Apresenta a sua moção (que está a ser coordenada pela deputada socialista Alexandra Leitão) na próxima quinta-feira, e nela deverá vir já uma solução para aquilo que vai chamando de “procedimentos claros e transparentes” sobre as relações do Estado com investidores privados. Uma medida que vem na sequência dos casos que fizeram cair o Governo, nomeadamente o data center de Sines. Pedro Nuno Santos recusa adiantar do que se trata, vendo “vantagens de desvantagens” na regulamentação do lóbi. “Se faz sentido haver regras transparentes e bem definidas sobre como se relaciona um investidor privado e um Governo, também não se deve estar a legalizar uma prática que é um crime, nomeadamente o tráfico de influência”, justifica.

Em defesa do partido que quer lidera — e ainda a propósito destes casos — o socialista garante que o PS “não tem uma rede de contactos no setor privado e nos negócios” e propondo-se a “corrigir procedimentos futuros”. Foi mesmo questionado sobre a sua relação com Lacerda Machado (que depois de ter conduzido o processo de renacionalização da TAP pelo Governo, pro bono, passou a administrador da companhia), mas diz apenas que a relação entre os dois “não correu da melhor maneira”.

Além deste tema, a sua moção também trará uma aposta na “estratégia de política industrial“, com Pedro Nuno a dizer que é isso que “faz a economia avançar e não as consequências mágicas da redução do IRC”, atira em direção ao PSD. A este propósito diz mesmo que “o investimento estrangeiro não é todo igual”, apontando como mau exemplo aquilo que se passou com o investimento imobiliário que veio de fora. E isto em contraponto com “os grandes investimentos industriais” que, defende, geram mais desenvolvimento até do tecido empresarial que já existe no país. Um dos exemplos que dá é a fábrica de comboios.

Já na política orçamental, Pedro Nuno Santos já tinha dito em resposta ao Observador que, se chegar ao Governo em março, pretende manter o Orçamento que será aprovado (também por ele) esta quarta-feira. Mas mantém que “a trajetória de redução da dívida devia ser mais lenta”, embora reforce ao mesmo tempo que mantém “o objetivo de continuar a reduzir a dívida pública“, sublinhando sempre e mais uma vez que isso também foi possível fazer com a esquerda a apoiar o PS no Parlamento. Ao Pedro Nuno de 2011, que ameaçava com o não pagamento da divida numa reunião interna do PS, o Pedro Nuno de hoje diz que o que “interessa é afirmar que é importante o país continuar a reduzir a dívida sem que isso ponha em causa continuar a aumentar o investimento público”.

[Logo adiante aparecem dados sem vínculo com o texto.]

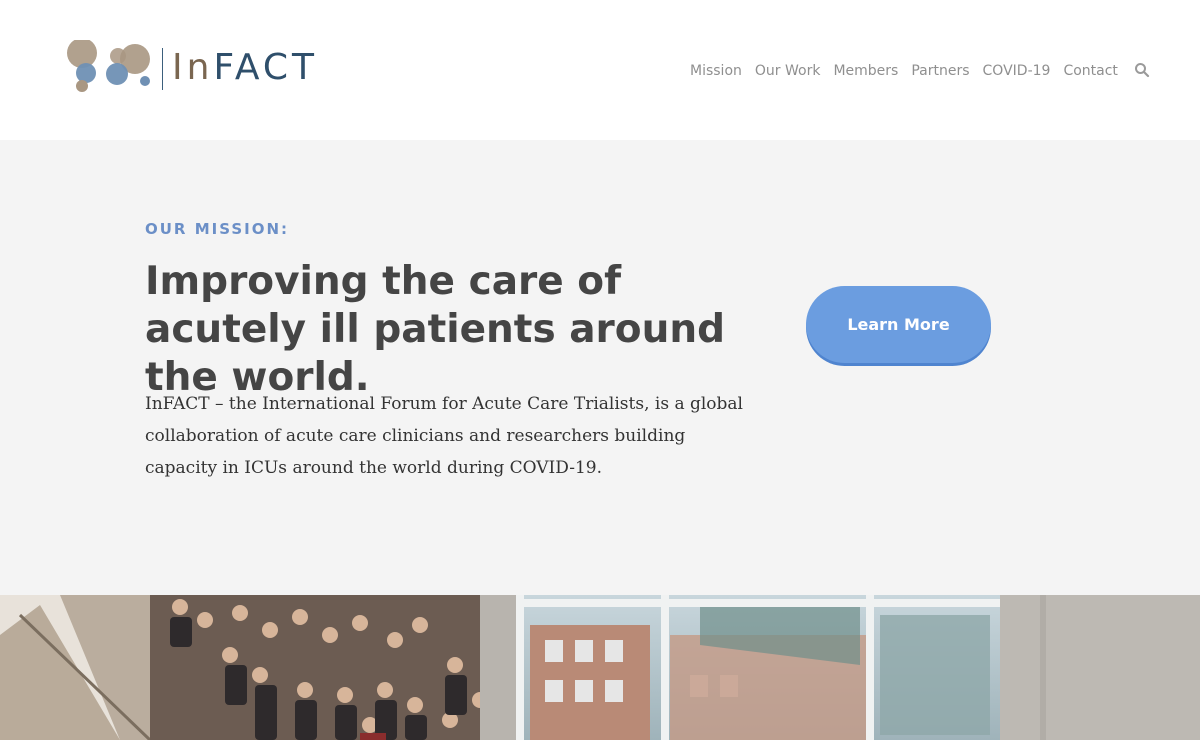 This screenshot has width=1200, height=740. I want to click on nav-mission: Mission, so click(716, 71).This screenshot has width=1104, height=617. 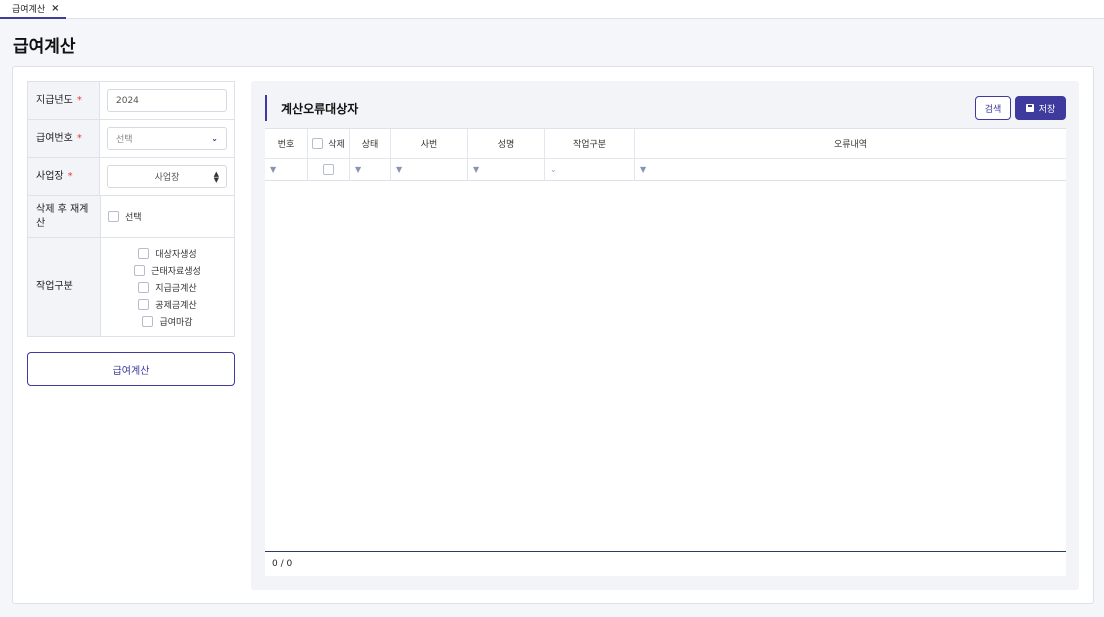 What do you see at coordinates (176, 272) in the screenshot?
I see `checkbox-label: 근태자료생성` at bounding box center [176, 272].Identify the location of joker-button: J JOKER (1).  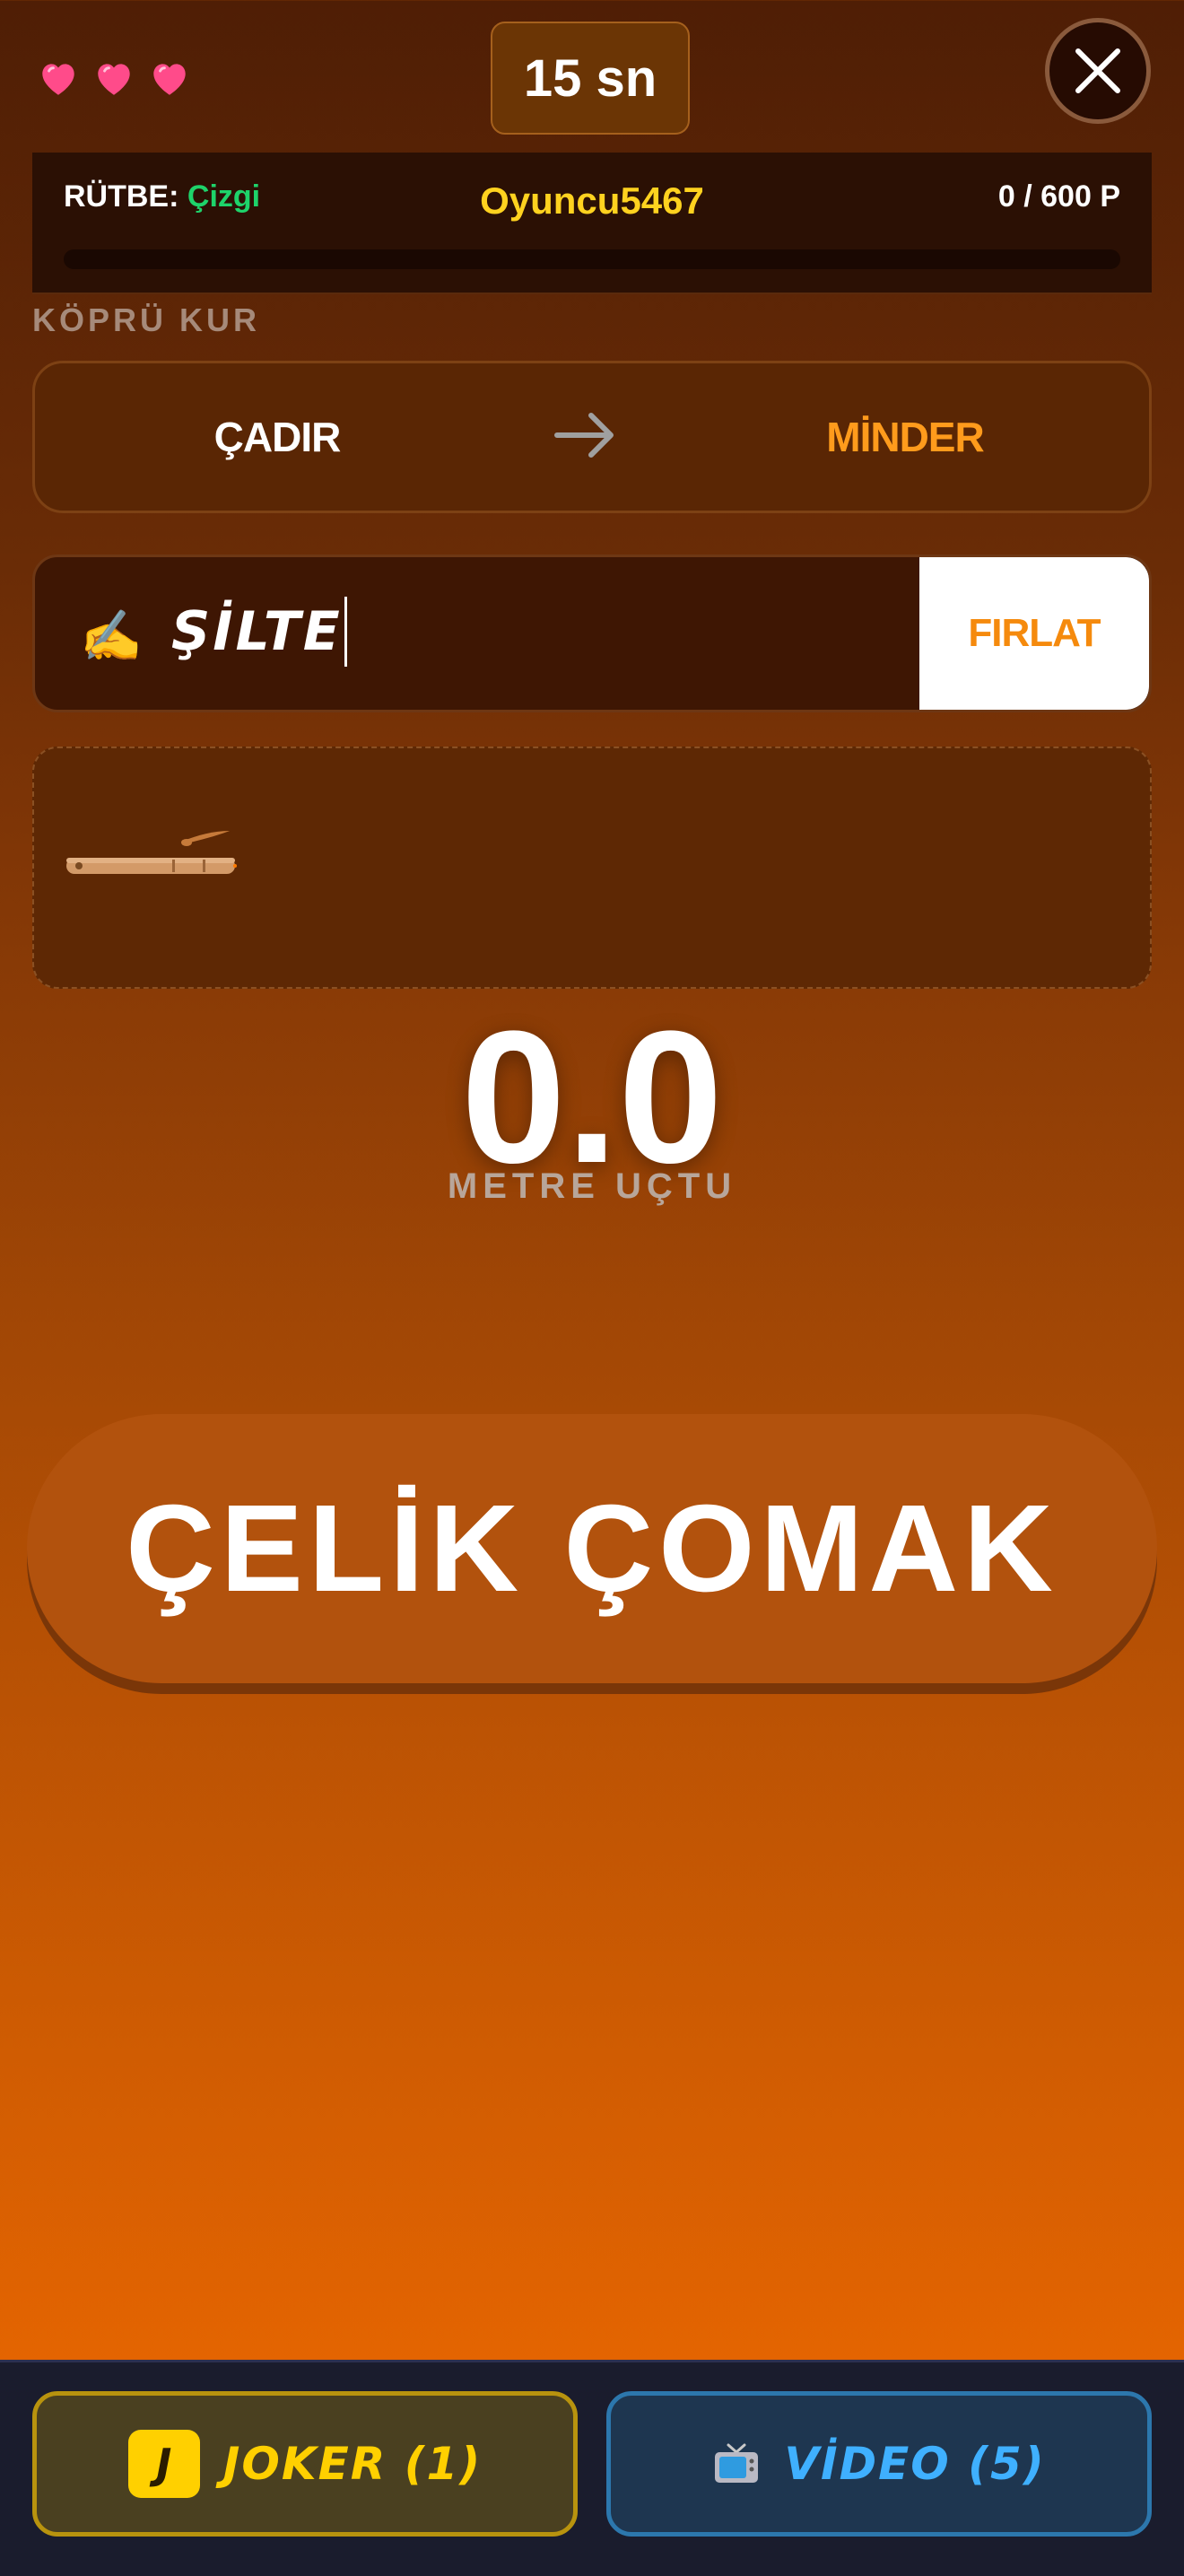
(305, 2464).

OE para 2024 “continuará a ser executado a partir de março”, garante Pedro Nuno Santos

E coloca ainda em cima da mesa a sua “capacidade de negociação” para responder aos problemas que existem com médicos e professores. “Na minha história enquanto governante foram vários os momentos em que conseguimos acordos que se achavam impossíveis: com a esquerda, com as empresas de transporte de matérias perigosas e os motoristas”, enumerou na entrevista. Mas no caso dos professores, embora continue a pensar que o Estado deve “cumprir os seus contratos”, também diz que a reposição do tempo total congelado nas carreiras seria “uma medida com impacto orçamental e desvirtua exercício orçamental” — isto quando explica porque não fez nada já neste OE, quando é deputado e outros partidos apresentaram propostas de alteração nesse sentido.

Quanto à disputa do próximo dia 15, contra José Luís Carneiro, Pedro Nuno refere falar no dia seguinte e na necessidade de manter o partido unido para o combate das legislativas. Diz que foi por isso que rejeitou debater com Carneiro, considerado que esse modelo poderia “prejudicar” essa mesma unidade. Também elogia o adversário, com uma “avaliação muito positiva do seu trabalho” no Governo.